What did @legalmiga actually say?
Fred, a postpartum creator three months out from delivery, shared that she took semaglutide (Ozempic) before pregnancy to prepare her body, gained roughly 50-55 pounds during pregnancy, retained about 40 of those pounds, and is now starting tirzepatide (Zepbound) at 2.5mg weekly. She described feeling nausea within 24 hours of her first Zepbound dose, which surprised her given that she barely felt Ozempic's effects for the first month. She also said, "Ozempic was for diabetes prescribed for weight loss" and that "Zepbound is specifically for weight loss." She was transparent about her family history of diabetes, her pre-diabetic status before pregnancy, and her gestational diabetes diagnosis, framing GLP-1 use as a preventive health decision rather than purely cosmetic.
Does the science back this up?
Mostly yes, with some important nuances. The distinction she draws between the two drugs is directionally correct but oversimplified. The nausea timeline she describes is also plausible and supported by pharmacokinetic data.
Tirzepatide (Zepbound) received FDA approval specifically for chronic weight management in adults with obesity or overweight with a weight-related condition in November 2023. Semaglutide as Ozempic is FDA-approved for type 2 diabetes; its sister drug Wegovy carries the obesity indication. That said, off-label prescribing of Ozempic for weight loss is legal and common. The SURMOUNT-1 trial (Jastreboff et al., 2022, NEJM) found tirzepatide at 15mg produced 20.9% mean body weight reduction, outperforming semaglutide data from the STEP-1 trial (Wilding et al., 2021, NEJM). On nausea: tirzepatide's dual GIP/GLP-1 mechanism means GI side effects can appear early, consistent with what Fred experienced. Her gestational diabetes history placing her at higher T2D risk is well-documented, with studies showing roughly 50% of women with GDM develop T2D within 10 years (Bellamy et al., 2009, Lancet).
What did they get wrong (or right)?
Fred gets credit for being transparent about her actual medical rationale, consulting doctors both times, and not overselling results. She correctly identified that her GDM history raises her future diabetes risk, and she was appropriately hedged, saying "I'm not a doctor."
Where she slips: the claim that Ozempic "was for diabetes prescribed for weight loss" frames off-label use as if it's the drug's secondary function, which isn't quite right. Ozempic's approved indication is glycemic control in type 2 diabetes. Wegovy, the same molecule at a higher dose, is the weight-loss-approved version. They are not the same product prescribed differently. This matters because insurers, pharmacies, and regulators treat them as distinct. She also assumes her stronger nausea response this time means she's "responding well," which is a leap. Nausea severity doesn't reliably predict weight-loss efficacy. Early GI side effects often reflect GI sensitivity, not metabolic response. Patients who drop out of trials due to nausea don't lose more weight because of it.

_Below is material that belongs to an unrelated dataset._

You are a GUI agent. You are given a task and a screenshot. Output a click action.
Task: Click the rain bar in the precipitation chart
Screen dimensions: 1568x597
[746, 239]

What should you actually know?
If you're postpartum, the timing question around GLP-1 drugs is real and under-discussed. Current guidance from the Obesity Society and most prescribing clinicians suggests waiting until breastfeeding is complete, since GLP-1 receptor agonists have not been studied in lactating women and animal data show transfer into milk. Fred mentions her baby is three months old but does not clarify whether she is breastfeeding. That gap matters clinically.

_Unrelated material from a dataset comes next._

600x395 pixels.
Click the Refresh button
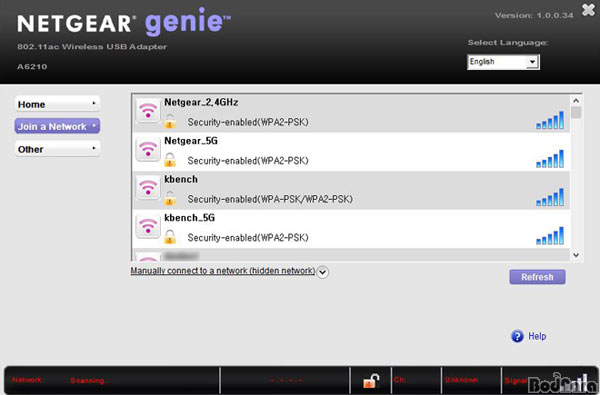pyautogui.click(x=537, y=277)
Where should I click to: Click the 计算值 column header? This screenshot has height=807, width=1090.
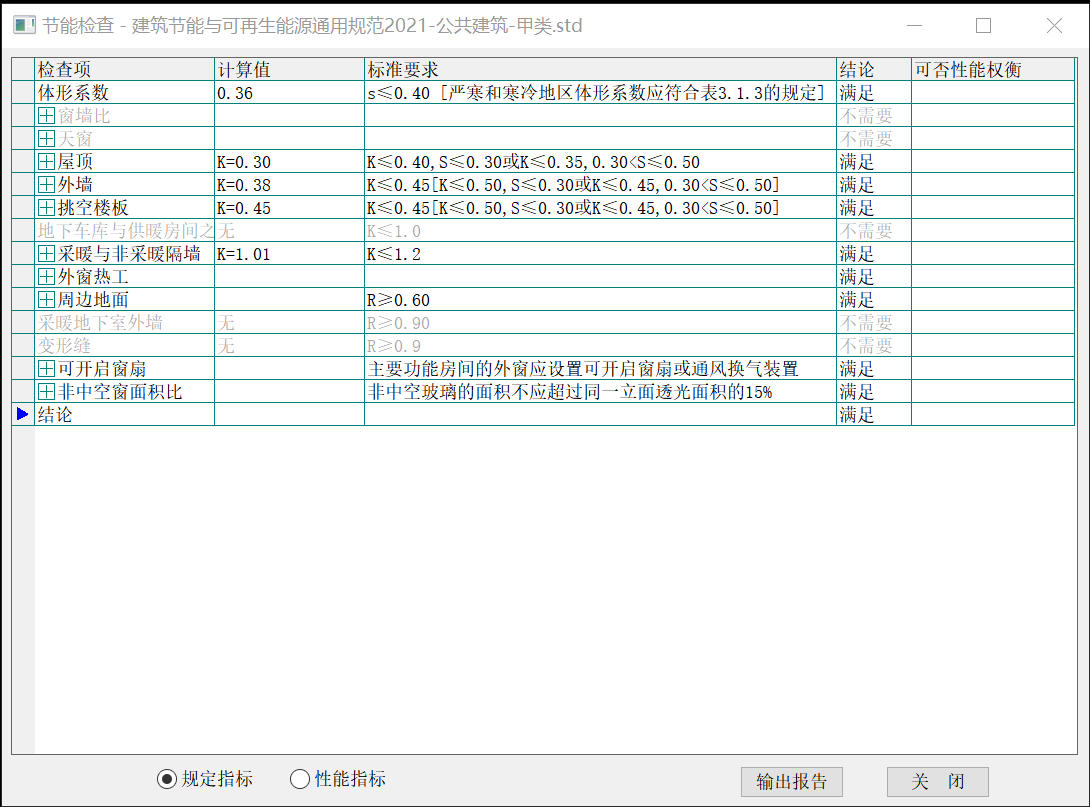(289, 70)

The GDM-to-T2D risk she describes is not hypothetical. Bellamy et al. found a sevenfold increased risk of T2D in women with prior GDM compared to those without. GLP-1 agonists have shown benefit in delaying T2D onset in high-risk populations, as shown in the SCALE Obesity and Prediabetes trial (le Roux et al., 2017, Lancet). Her framing of these drugs as preventive is supported, but prevention claims require a doctor's individualized assessment, not a TikTok video.
- Zepbound and Ozempic are not interchangeable products. They work differently (dual vs. single receptor agonism) and carry different FDA indications.
- Nausea on day two of tirzepatide is common and does not predict how well the drug will work for you.
- Postpartum GLP-1 use requires specific clinical consideration, particularly around breastfeeding status.
Bottom line
Fred's video is more medically grounded than most GLP-1 content on TikTok. She's not selling anything, she consulted physicians, and her risk framing is legitimate. The drug distinction she makes is slightly off, and her interpretation of nausea as a positive signal isn't backed by evidence. But the core message, that GLP-1 drugs used responsibly under medical supervision can serve a real preventive function in high-risk patients, is defensible.